La dramatisation du propos ne rend pas la prononciation de Ciofi inintelligible, à l'exception des mélodies de Duparc où la chanteuse doit déformer des voyelles pour atteindre difficilement certains aigus. Le récital bascule ensuite vers les airs d'opéra. Tandis que l'accompagnatrice pianote de ses doigts graciles l'air "O nube che lieve...Nella pace del mesto riposo" de Marie Stuart (Donizetti), les lignes de chant commencent serrées et grinçantes mais finissent dans un aigu rayonnant au vibrato homogène. L'interprète fait ensuite le choix de prononcer la deuxième partie de l'air comme un récitatif ponctué de notes glorieuses, tapant bruyamment du pied avant une note finale époumonée, triomphalement tenue et vibrée qui soulève des bravi assourdissants. Le public bat même le rappel dès avant l'antépénultième morceau "Eccomi in lieta vesta... Oh quante volte..." (Les Capulet et les Montaigu de Bellini). Ciofi revient alors, s'excusant d'être sortie pour changer ses chaussures, qui lui faisaient mal aux pieds. Gagnant encore en assurance, en altitude, en volume mais aussi en intensité vocale (y compris dans les nuances piano), elle émeut aux larmes, accompagnée par une pianiste toujours aussi délicate. Le programme s'achève avec "À vos jeux mes amis... Pâle et blonde..." tiré d'Hamlet composé par Ambroise Thomas. Ciofi parcourt les vocalises et les trilles de la folie d'une bouche tordue. Ce délire culmine dans un fortissimo sonore et pathétique comme un hurlement mais parfaitement lyrique, un cri auquel répondent les félicitations de l'auditoire. Avec ces brusques passages d'un calme trompeur à des déchirements sonores, cet air, véritable drame à lui seul et opéra miniature n'est pas sans rappeler la légendaire scène de la Folie dans Lucia di Lammermoor de Donizetti (sublimée récemment à Paris par Pretty Yende, comme nous en rendions compte ici).

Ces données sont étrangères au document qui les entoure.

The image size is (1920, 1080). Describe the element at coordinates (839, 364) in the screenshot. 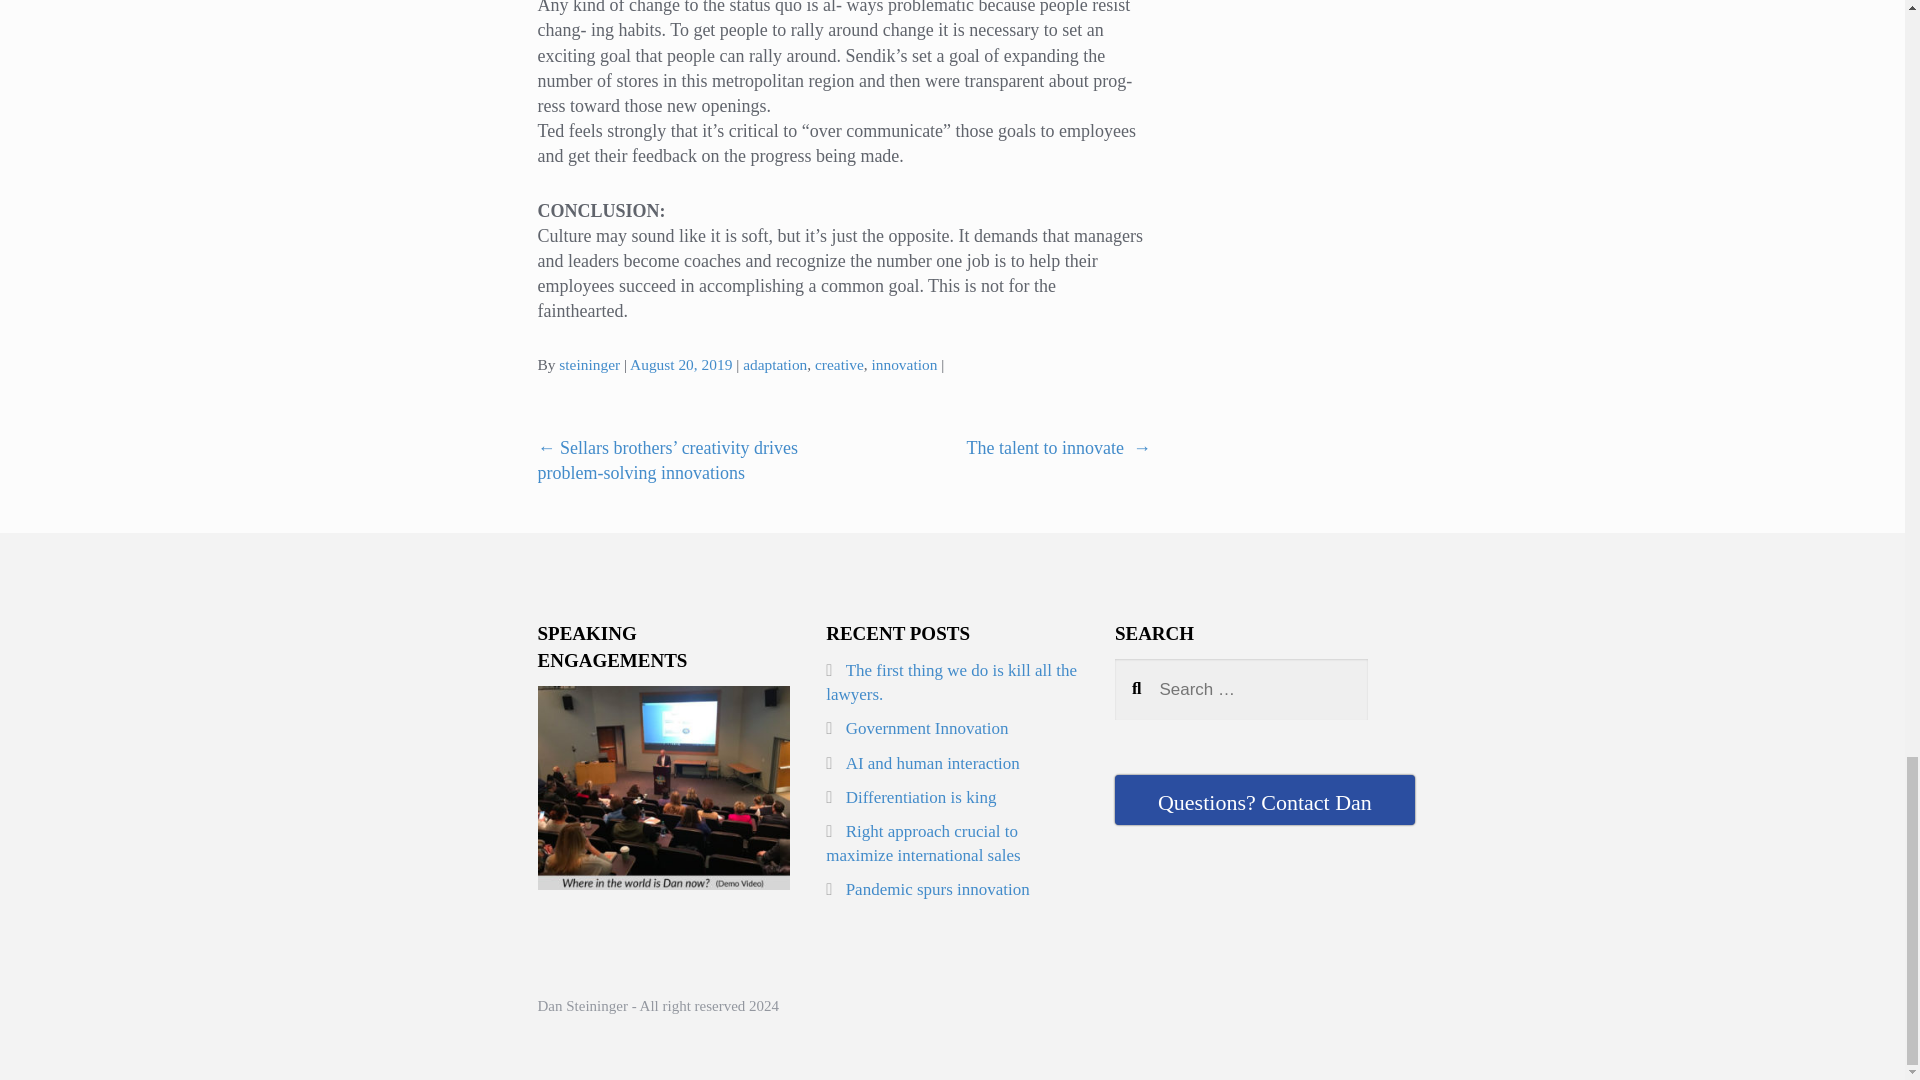

I see `creative` at that location.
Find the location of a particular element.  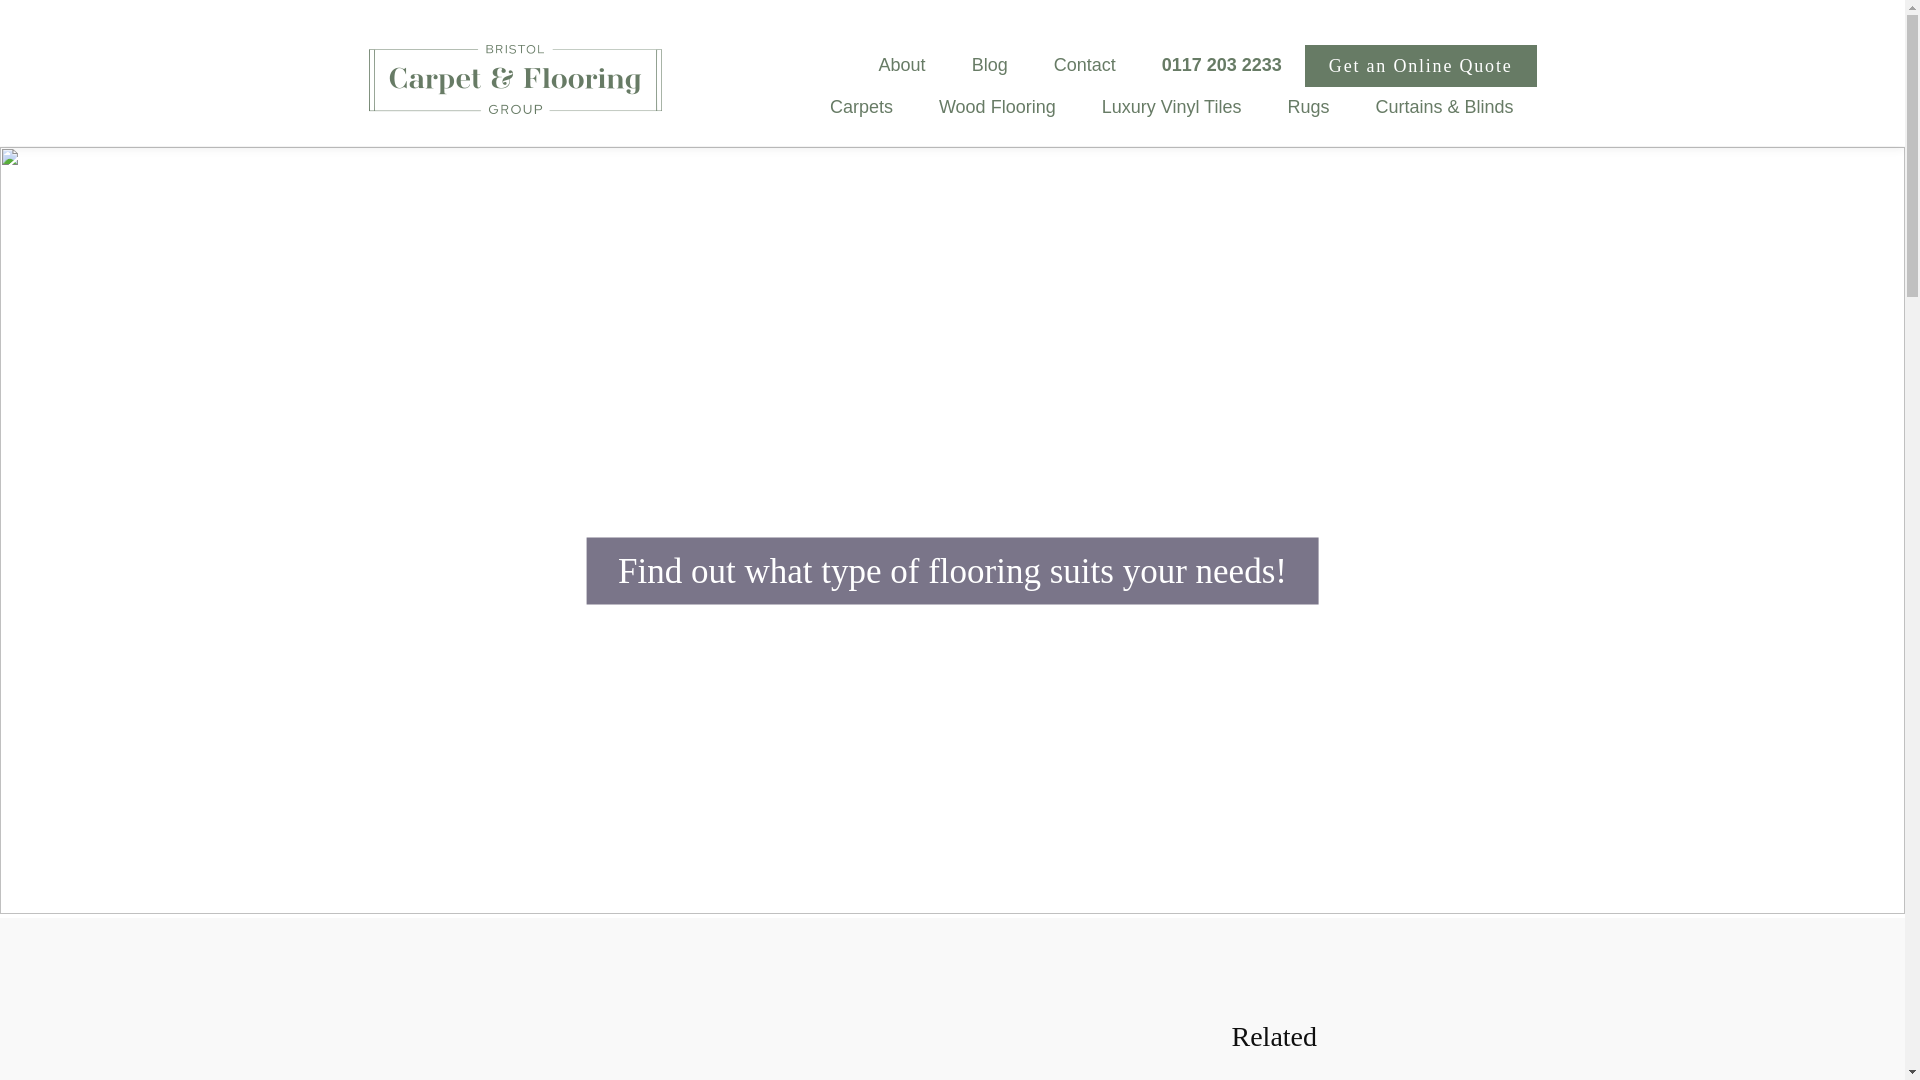

Get an Online Quote is located at coordinates (1421, 66).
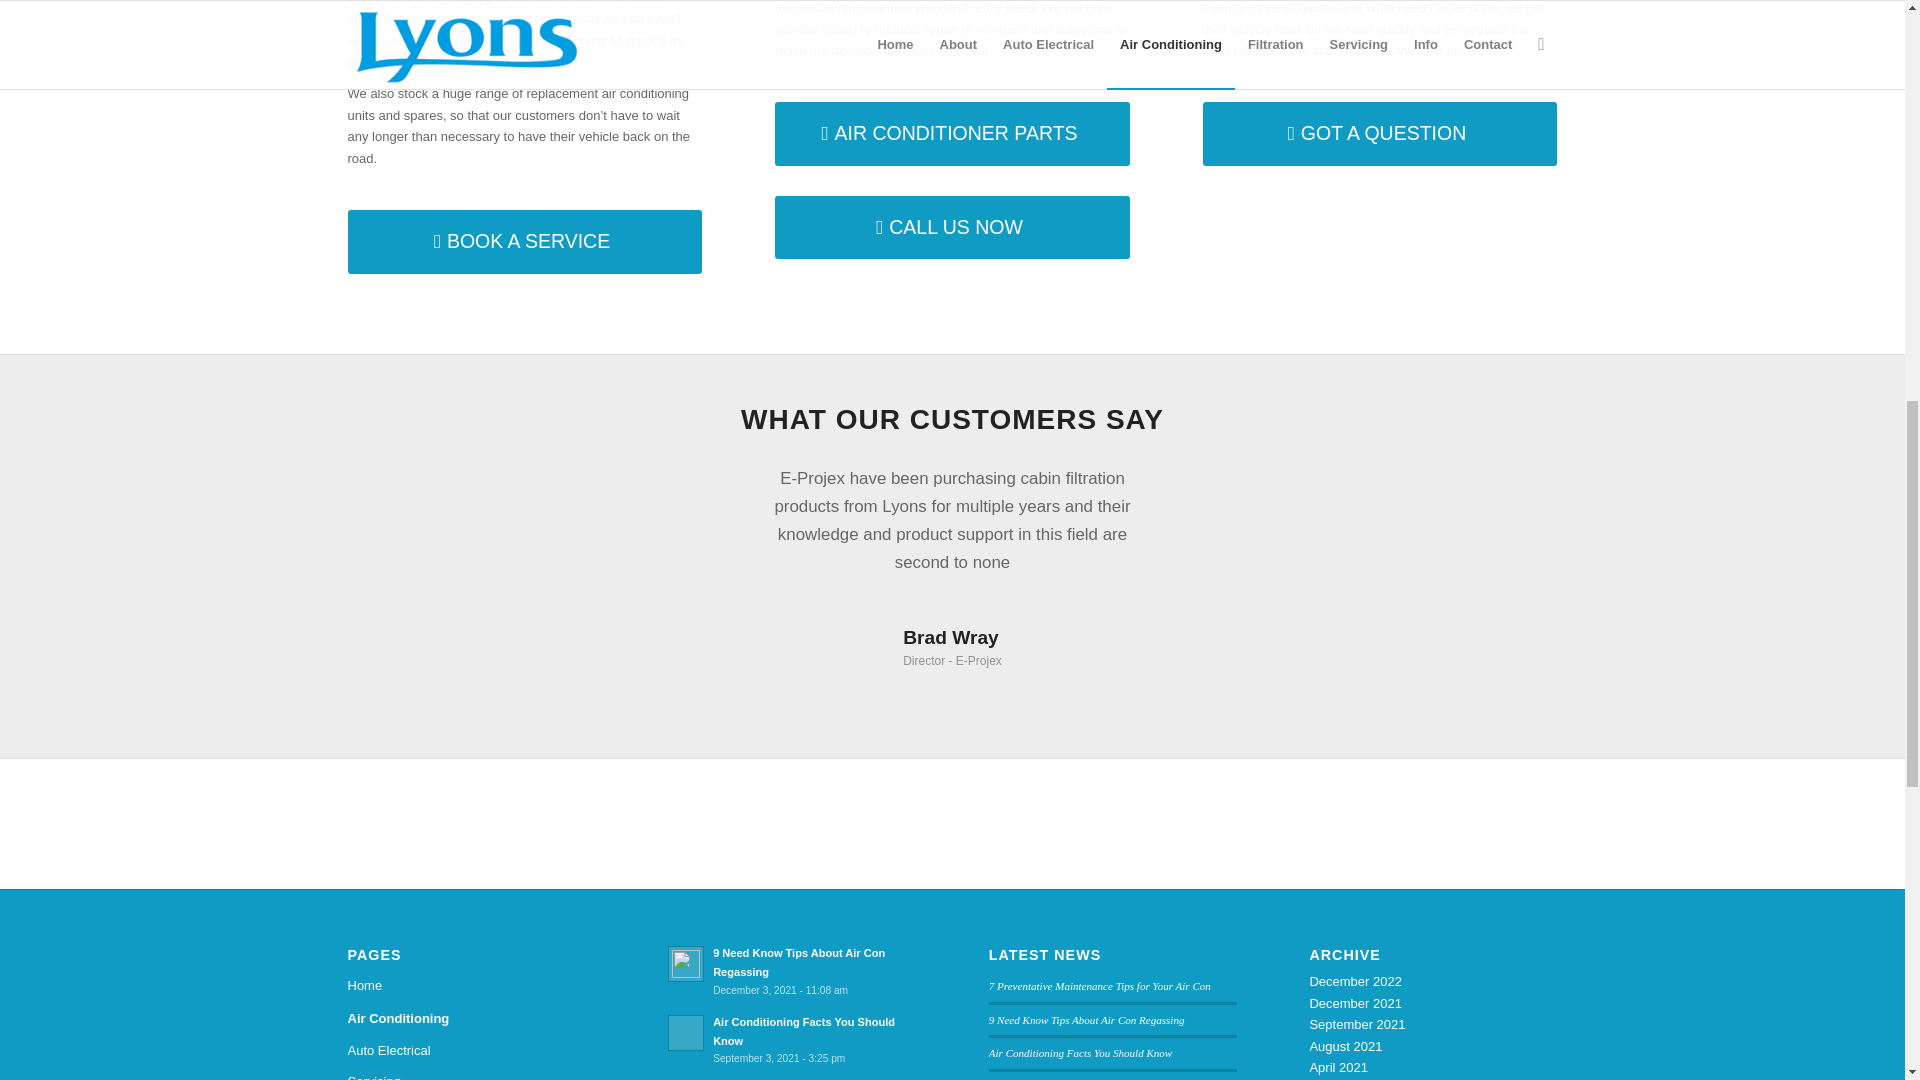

Patrizia Ciofi (© Jean-Pierre Maurin)
Ciofi ne pouvait dédaigner les traditionnels bis, mais elle les offre d'une manière aussi généreuse et fantasque que sa personne et son chant. Elle prend ainsi la parole à la fin du programme : « Pour moi, c'est déjà assez, je pourrais aller dormir, mais je vous montre le menu des bis et vous choisissez, comme dans un juke-box ! ». Ravis, les spectateurs, qui ne sont dans cette salles qu'à quelques mètres de l'artiste, manifestent bruyamment leur sélection de digestif musical préféré dans la liste : "La canzone di Doretta" (La rondine de Puccini), "Je veux vivre" (Roméo et Juliette de Gounod), Les Filles de Cadix (Léo Delibes) qui recueille la majorité des voix (... mais dont Ciofi n'a pas la partition). Louise de Charpentier emporte le morceau et le public n'aura pas à regretter son choix avec l'amusant baiser prononcé "bisou", ainsi que le texte expressif : « Et je tremble délicieusement Au souvenir charmant Du premier jour d'amour ! ». Ciofi remet ensuite deux pièces dans le juke-box, interprétant la "Valse de Musetta" dans La Bohème de Puccini, expressive en diable avant d'expirer dans un subito mezzo piano. Le troisième bis est une Rondine (Puccini) taquine mais profonde. Alors que la salle se rallume, le régisseur plein de ressource apporte même une partition miraculeusement retrouvée, afin que Ciofi interprète en quatrième bis Les Filles de Cadix, sensuelles et flamenco. Le délire est total, la standing ovation spontanée.